## Description of the task
Set down, word for word, the part of the passage below about The Finance Lab that runs from "The second phase" up to and including "a wider audience.".

## Selected extract
______________________________

I’m honored to have been asked to join the faculty of The Finance Lab, an innovative collaborative action-oriented thinking project dedicated to envisioning redesign principles through which the world financial system can become a force for sustainable human civilization. The Finance Lab is a joint venture of the Institute of Chartered Accountants in England and Wales, The World Wildlife Fund, and REOS, an international consulting firm. It convenes a diverse team of individuals and institutions from business and finance, government and civil society to initiate and incubate several experiments and prototypes that will practically demonstrate aspects of a financial system that truly serves business, society and the planet.
The first phase of The Finance Lab was held in July 2009 and brought over 200 people together to explore possible future scenarios for finance. These workshops were held in conjunction with the Scenario Planning and Futures Research Group, part of the Institute for Science, Innovation and Society (InSIS) at the University of Oxford’s Said Business School.
The second phase of the Finance Lab is the Open Innovation Lab process, which uses Otto Scharmer’s U process in a series of facilitated workshops, stakeholder engagements and design sessions. It culminates in an event where the Lab’s work will be shared with a wider audience.

______________________________

## Data block

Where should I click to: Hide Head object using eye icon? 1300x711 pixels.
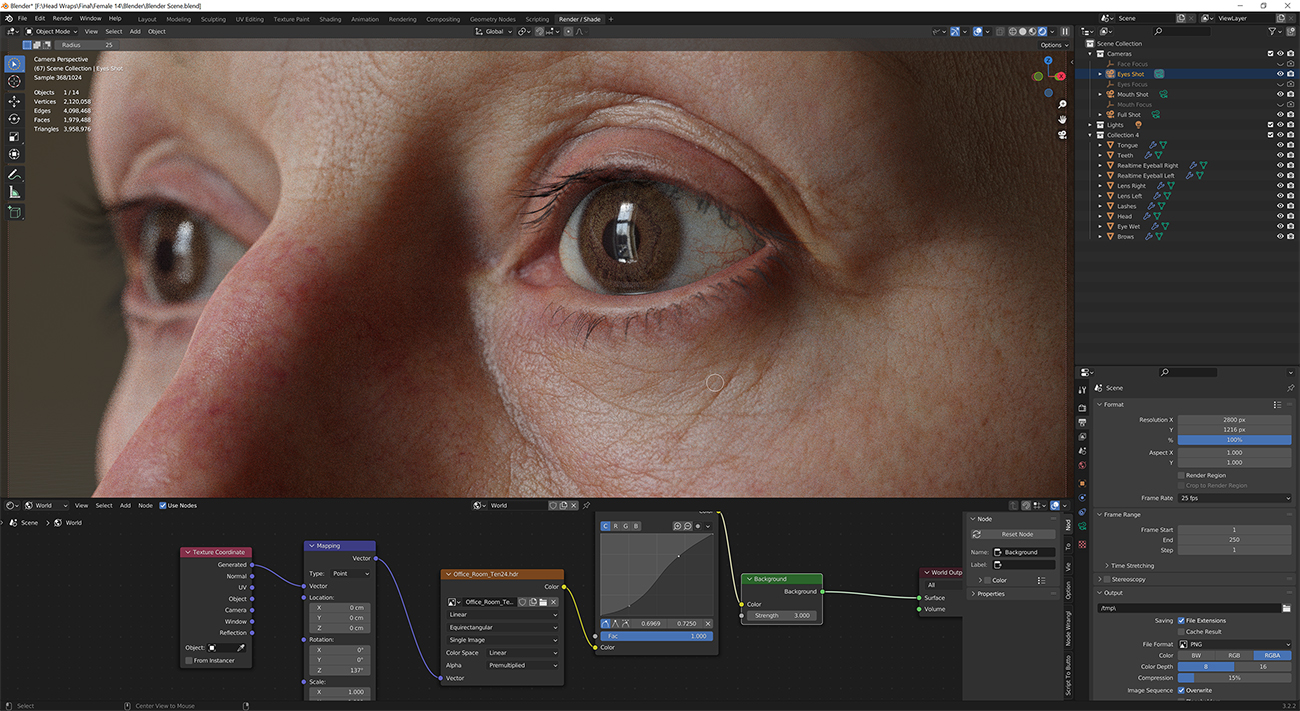click(1280, 216)
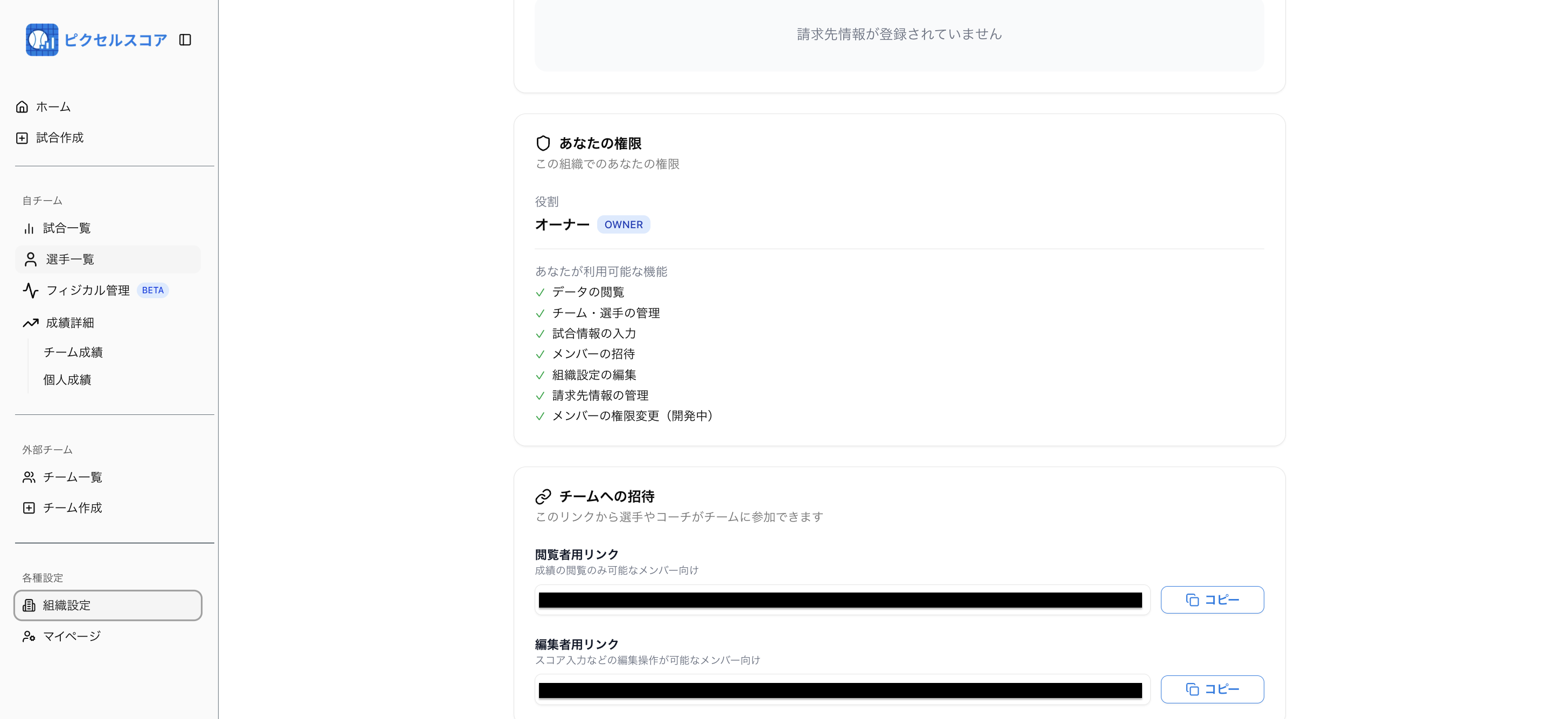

______________________________

## Result of the exercise
The second phase of the Finance Lab is the Open Innovation Lab process, which uses Otto Scharmer’s U process in a series of facilitated workshops, stakeholder engagements and design sessions. It culminates in an event where the Lab’s work will be shared with a wider audience.